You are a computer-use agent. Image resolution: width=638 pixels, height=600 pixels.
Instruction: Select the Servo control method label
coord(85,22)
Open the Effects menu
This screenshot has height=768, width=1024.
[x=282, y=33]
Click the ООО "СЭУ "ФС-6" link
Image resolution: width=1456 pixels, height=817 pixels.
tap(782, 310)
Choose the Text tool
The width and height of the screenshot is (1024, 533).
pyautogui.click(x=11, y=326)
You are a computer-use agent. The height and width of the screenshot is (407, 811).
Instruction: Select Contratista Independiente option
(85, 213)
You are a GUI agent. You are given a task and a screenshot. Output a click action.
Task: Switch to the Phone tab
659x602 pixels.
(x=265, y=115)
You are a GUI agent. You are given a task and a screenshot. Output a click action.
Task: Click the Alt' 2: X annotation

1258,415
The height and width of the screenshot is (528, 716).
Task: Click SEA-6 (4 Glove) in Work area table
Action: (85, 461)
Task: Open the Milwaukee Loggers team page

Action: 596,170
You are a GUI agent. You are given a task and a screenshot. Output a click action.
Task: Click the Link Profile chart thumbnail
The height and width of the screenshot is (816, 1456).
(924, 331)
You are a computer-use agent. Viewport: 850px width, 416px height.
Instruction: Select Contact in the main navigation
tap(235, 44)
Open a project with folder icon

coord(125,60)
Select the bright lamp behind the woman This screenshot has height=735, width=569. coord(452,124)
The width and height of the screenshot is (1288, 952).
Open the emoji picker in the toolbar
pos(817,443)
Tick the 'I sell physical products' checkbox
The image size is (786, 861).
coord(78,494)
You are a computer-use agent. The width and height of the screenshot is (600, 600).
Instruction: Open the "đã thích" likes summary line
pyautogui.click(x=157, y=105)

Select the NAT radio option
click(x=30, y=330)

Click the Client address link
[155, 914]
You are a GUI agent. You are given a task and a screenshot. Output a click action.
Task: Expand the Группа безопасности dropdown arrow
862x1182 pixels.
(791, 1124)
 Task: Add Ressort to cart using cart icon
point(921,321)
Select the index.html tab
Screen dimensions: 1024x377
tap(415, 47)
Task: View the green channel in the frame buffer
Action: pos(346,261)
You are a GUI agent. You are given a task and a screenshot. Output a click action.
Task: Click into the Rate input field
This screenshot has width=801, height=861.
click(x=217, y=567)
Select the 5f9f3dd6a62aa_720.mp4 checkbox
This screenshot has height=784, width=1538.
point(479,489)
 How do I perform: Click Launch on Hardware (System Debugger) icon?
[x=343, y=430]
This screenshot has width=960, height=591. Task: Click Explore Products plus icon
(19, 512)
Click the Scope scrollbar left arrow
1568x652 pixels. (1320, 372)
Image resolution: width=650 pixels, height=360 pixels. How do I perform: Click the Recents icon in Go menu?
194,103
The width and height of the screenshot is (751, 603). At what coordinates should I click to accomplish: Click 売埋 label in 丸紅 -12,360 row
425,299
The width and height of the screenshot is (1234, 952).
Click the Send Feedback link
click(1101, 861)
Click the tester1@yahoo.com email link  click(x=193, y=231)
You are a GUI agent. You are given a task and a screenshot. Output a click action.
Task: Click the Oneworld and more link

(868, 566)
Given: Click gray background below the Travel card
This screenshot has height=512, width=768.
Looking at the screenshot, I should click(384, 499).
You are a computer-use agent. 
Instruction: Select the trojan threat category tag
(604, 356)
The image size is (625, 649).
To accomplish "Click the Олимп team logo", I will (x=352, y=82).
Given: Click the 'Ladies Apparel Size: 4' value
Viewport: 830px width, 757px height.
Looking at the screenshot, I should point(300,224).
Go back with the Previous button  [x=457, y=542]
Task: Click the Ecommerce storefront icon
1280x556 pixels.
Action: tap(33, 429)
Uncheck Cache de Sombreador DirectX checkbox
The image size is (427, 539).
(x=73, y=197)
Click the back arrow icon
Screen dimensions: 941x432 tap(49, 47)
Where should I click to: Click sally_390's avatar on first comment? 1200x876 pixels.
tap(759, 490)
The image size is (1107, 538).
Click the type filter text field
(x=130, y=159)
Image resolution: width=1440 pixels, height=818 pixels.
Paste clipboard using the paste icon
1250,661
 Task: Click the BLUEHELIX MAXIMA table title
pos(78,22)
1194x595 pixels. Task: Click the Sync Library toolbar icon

________________________________________

Repeat the data above, word for word.

You are a computer-use agent. Image resolution: width=638 pixels, height=600 pixels.
Instruction: Select the Servo control method label
coord(85,22)
Open the Effects menu
This screenshot has height=768, width=1024.
[x=282, y=33]
Click the ООО "СЭУ "ФС-6" link
Image resolution: width=1456 pixels, height=817 pixels.
tap(782, 310)
Choose the Text tool
The width and height of the screenshot is (1024, 533).
pyautogui.click(x=11, y=326)
You are a computer-use agent. The height and width of the screenshot is (407, 811).
Instruction: Select Contratista Independiente option
(85, 213)
You are a GUI agent. You are given a task and a screenshot. Output a click action.
Task: Switch to the Phone tab
659x602 pixels.
(x=265, y=115)
You are a GUI agent. You are given a task and a screenshot. Output a click action.
Task: Click the Alt' 2: X annotation

1258,415
The height and width of the screenshot is (528, 716).
Task: Click SEA-6 (4 Glove) in Work area table
Action: (85, 461)
Task: Open the Milwaukee Loggers team page

Action: 596,170
You are a GUI agent. You are given a task and a screenshot. Output a click action.
Task: Click the Link Profile chart thumbnail
The height and width of the screenshot is (816, 1456).
(924, 331)
You are a computer-use agent. Viewport: 850px width, 416px height.
Instruction: Select Contact in the main navigation
tap(235, 44)
Open a project with folder icon

coord(125,60)
Select the bright lamp behind the woman This screenshot has height=735, width=569. coord(452,124)
The width and height of the screenshot is (1288, 952).
Open the emoji picker in the toolbar
pos(817,443)
Tick the 'I sell physical products' checkbox
The image size is (786, 861).
coord(78,494)
You are a computer-use agent. The width and height of the screenshot is (600, 600).
Instruction: Open the "đã thích" likes summary line
pyautogui.click(x=157, y=105)

Select the NAT radio option
click(x=30, y=330)

Click the Client address link
[155, 914]
You are a GUI agent. You are given a task and a screenshot. Output a click action.
Task: Expand the Группа безопасности dropdown arrow
862x1182 pixels.
(791, 1124)
 Task: Add Ressort to cart using cart icon
point(921,321)
Select the index.html tab
Screen dimensions: 1024x377
tap(415, 47)
Task: View the green channel in the frame buffer
Action: pos(346,261)
You are a GUI agent. You are given a task and a screenshot. Output a click action.
Task: Click into the Rate input field
This screenshot has width=801, height=861.
click(x=217, y=567)
Select the 5f9f3dd6a62aa_720.mp4 checkbox
This screenshot has height=784, width=1538.
point(479,489)
 How do I perform: Click Launch on Hardware (System Debugger) icon?
[x=343, y=430]
This screenshot has width=960, height=591. Task: Click Explore Products plus icon
(19, 512)
Click the Scope scrollbar left arrow
1568x652 pixels. (1320, 372)
Image resolution: width=650 pixels, height=360 pixels. How do I perform: Click the Recents icon in Go menu?
194,103
The width and height of the screenshot is (751, 603). At what coordinates should I click to accomplish: Click 売埋 label in 丸紅 -12,360 row
425,299
The width and height of the screenshot is (1234, 952).
Click the Send Feedback link
click(1101, 861)
Click the tester1@yahoo.com email link  click(x=193, y=231)
You are a GUI agent. You are given a task and a screenshot. Output a click action.
Task: Click the Oneworld and more link

(868, 566)
Given: Click gray background below the Travel card
This screenshot has height=512, width=768.
Looking at the screenshot, I should click(384, 499).
You are a computer-use agent. 
Instruction: Select the trojan threat category tag
(604, 356)
The image size is (625, 649).
To accomplish "Click the Олимп team logo", I will (x=352, y=82).
Given: Click the 'Ladies Apparel Size: 4' value
Viewport: 830px width, 757px height.
Looking at the screenshot, I should point(300,224).
Go back with the Previous button  [x=457, y=542]
Task: Click the Ecommerce storefront icon
1280x556 pixels.
Action: tap(33, 429)
Uncheck Cache de Sombreador DirectX checkbox
The image size is (427, 539).
(x=73, y=197)
Click the back arrow icon
Screen dimensions: 941x432 tap(49, 47)
Where should I click to: Click sally_390's avatar on first comment? 1200x876 pixels.
tap(759, 490)
The image size is (1107, 538).
Click the type filter text field
(x=130, y=159)
Image resolution: width=1440 pixels, height=818 pixels.
Paste clipboard using the paste icon
1250,661
 Task: Click the BLUEHELIX MAXIMA table title
pos(78,22)
1194x595 pixels. Task: Click the Sync Library toolbar icon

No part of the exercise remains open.